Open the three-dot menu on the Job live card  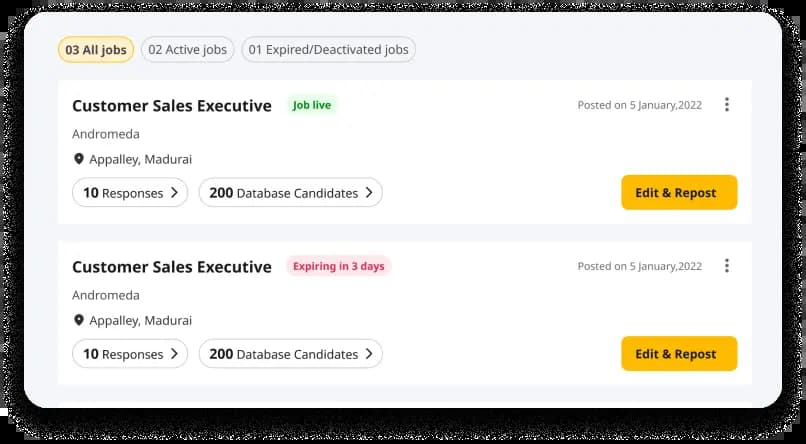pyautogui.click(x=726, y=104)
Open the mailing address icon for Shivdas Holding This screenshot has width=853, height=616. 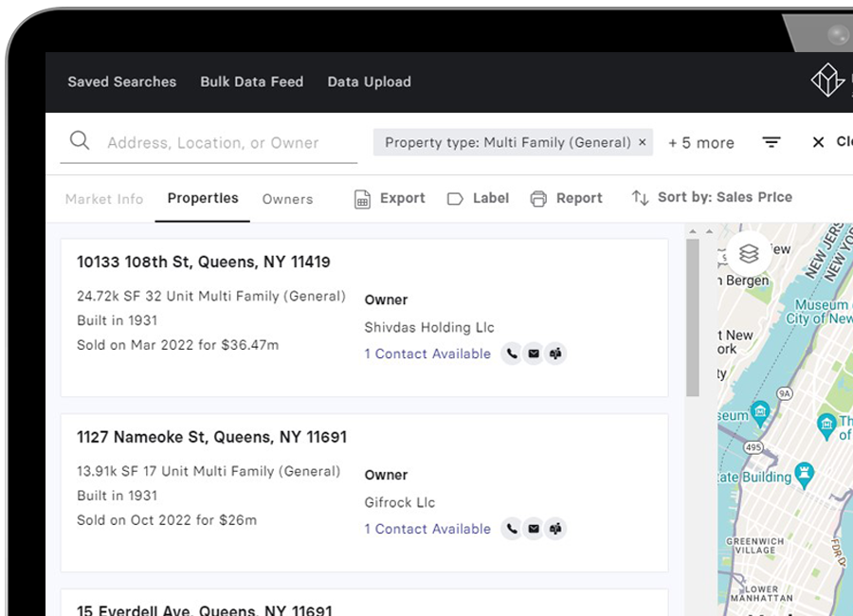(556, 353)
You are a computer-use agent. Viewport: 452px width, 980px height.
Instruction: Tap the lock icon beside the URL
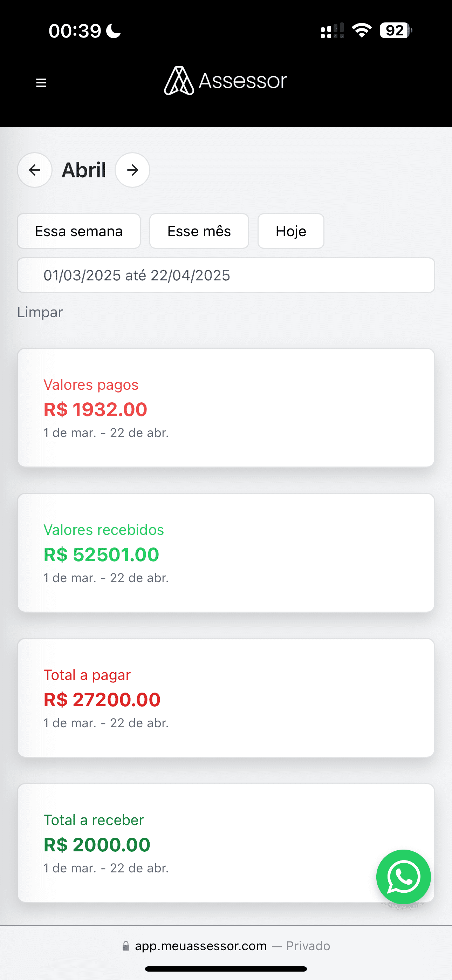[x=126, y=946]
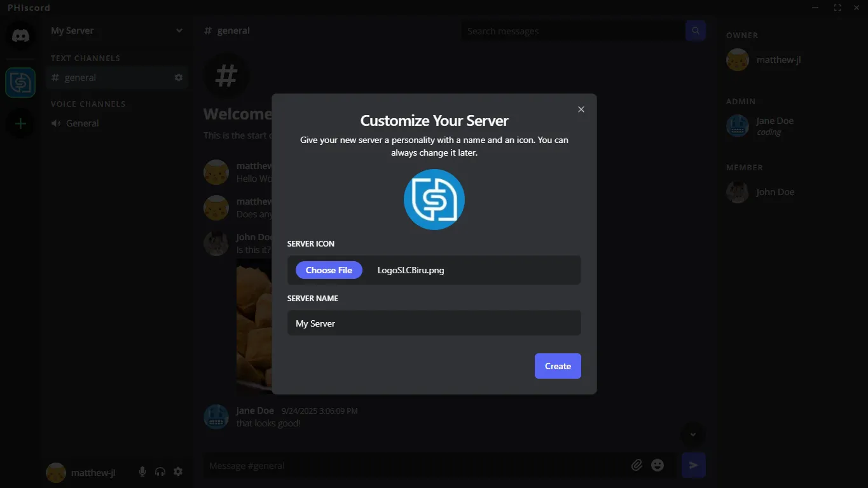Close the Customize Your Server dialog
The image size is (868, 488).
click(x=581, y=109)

⁂

(Work item): Leave every picture out and write out, word for word, the lines from the one that contains "You are a computer-use" through the last line of the records.

(Problem solution):
You are a computer-use agent. Viewport: 452px width, 980px height.
Instruction: Tap the lock icon beside the URL
[x=126, y=946]
Close the Customize Your Server dialog
The image size is (868, 488).
click(x=581, y=109)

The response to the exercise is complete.